TEXT TO READ:

————————

Meanwhile, Mundra nourished a secret passion for cinema, and saved up for tickets to the local theatre. When his mother sent him to shop for vegetables, he told me, “I would save a few pennies by buying from the vendors at the back of the market, who charged less.” But he wasn’t allowed to watch movies, and couldn’t be away from home for three hours straight without arousing suspicion. “So I convinced the watchman to let me watch half the movie on one day, half on the next,” he said. The first film he was “officially allowed to watch” was Guide, starring Dev Anand. At this time, like many young men across India, Mundra came to admire Amitabh Bachchan after seeing him in such films as Kaala Patthar and Coolie. To this day, he is happy, on occasion, to quote dialogue and sing a few lines from Bachchan’s films in the star’s trademark style.
His need to earn for his family led Mundra to neglect his studies until just a few months before his class 12 exams. At that point, “I realised I would get nowhere without an education,” he said. “So I buckled down and studied.” He passed with the highest grades in his class.
After school, Mundra left Deoghar for Jodhpur—“the only other place I knew”—where he lived with his maternal grandparents. While pursuing a degree in commerce, he continued to run his own businesses. One of these involved making and selling dahi—curd. “I would make 20 to 25 kilos every day and pour it into vessels this big,” he said, pointing to a gleaming coffee table in the hotel room. “I couldn’t touch the malai”—the creamy layer that formed on top. “That was the value, so I had a special technique that left it intact,” he recalled, proudly. “It was wow dahi. People really loved it.”
At the end of college, Mundra had to choose between studying to be a chartered accountant or pursuing an MBA. As he would often do in life, he took the path that promised the shortest distance to financial stability. “For a CA, it takes too long to start earning,” he said. “So I applied to just one place that I could afford—to Jodhpur University, for an MBA.” What if he hadn’t got in, I asked. He looked at me, surprised, and said, “But I had to,” stressing the “had.”
Despite his epiphany about the value of education, Mundra did not go to class much, and once again spent most of his time running small enterprises. “Life is the best teacher,” he told me repeatedly. “A degree is just a passport to get out.” With his “passport,” in March 1997, Mundra headed to Raipur, after being selected for a position with the multinational Aditya Birla Group. It was his first job, and his first step in a rapid rise up a series of corporate ladders. In 2000, he married his wife, Pramila. The following year, the couple arrived in Mumbai. They lived in the suburbs, near Chakala, and Mundra commuted to his corporate office in Nariman Point, at the tip of south Mumbai.
In the city, he encountered the cinema world he had dreamed of, and dreamed of being part of, for so long. “I had a passion for film-making that I couldn’t confess for a long time,” he told me somewhat bashfully. But Mundra understood that, as a young man with no clout or means, “I could leave my job, and struggle for years to break into films, or I could secure myself financially, enjoy my life and then pursue my dream.”
In 2002, he left the country to make “some proper money” in Indonesia, joining the same petrochemical firm he still works with. In 2004, he moved to Thailand, and eventually, in 2005, he landed up in Nigeria. By 2007, aged just 34, he was made the managing director of the company.

————————

DATA SECTION:

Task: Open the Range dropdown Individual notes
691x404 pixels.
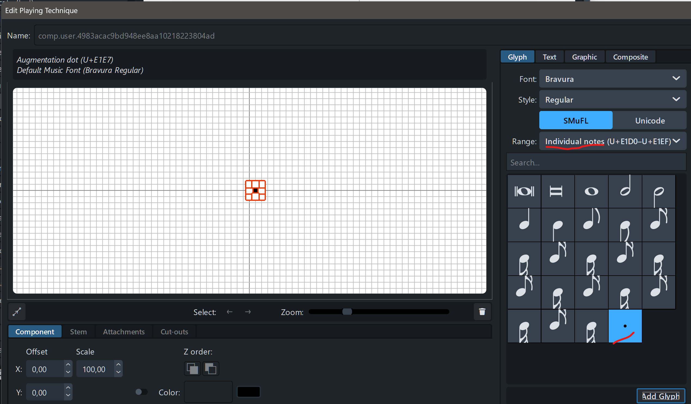Action: point(612,141)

————————

WRITTEN PROBLEM: Please print, word for word, the part of the passage about Mundra that opens with the words containing "In the city, he" and closes with "of the company.".

ANSWER FOR THE TASK:
In the city, he encountered the cinema world he had dreamed of, and dreamed of being part of, for so long. “I had a passion for film-making that I couldn’t confess for a long time,” he told me somewhat bashfully. But Mundra understood that, as a young man with no clout or means, “I could leave my job, and struggle for years to break into films, or I could secure myself financially, enjoy my life and then pursue my dream.”
In 2002, he left the country to make “some proper money” in Indonesia, joining the same petrochemical firm he still works with. In 2004, he moved to Thailand, and eventually, in 2005, he landed up in Nigeria. By 2007, aged just 34, he was made the managing director of the company.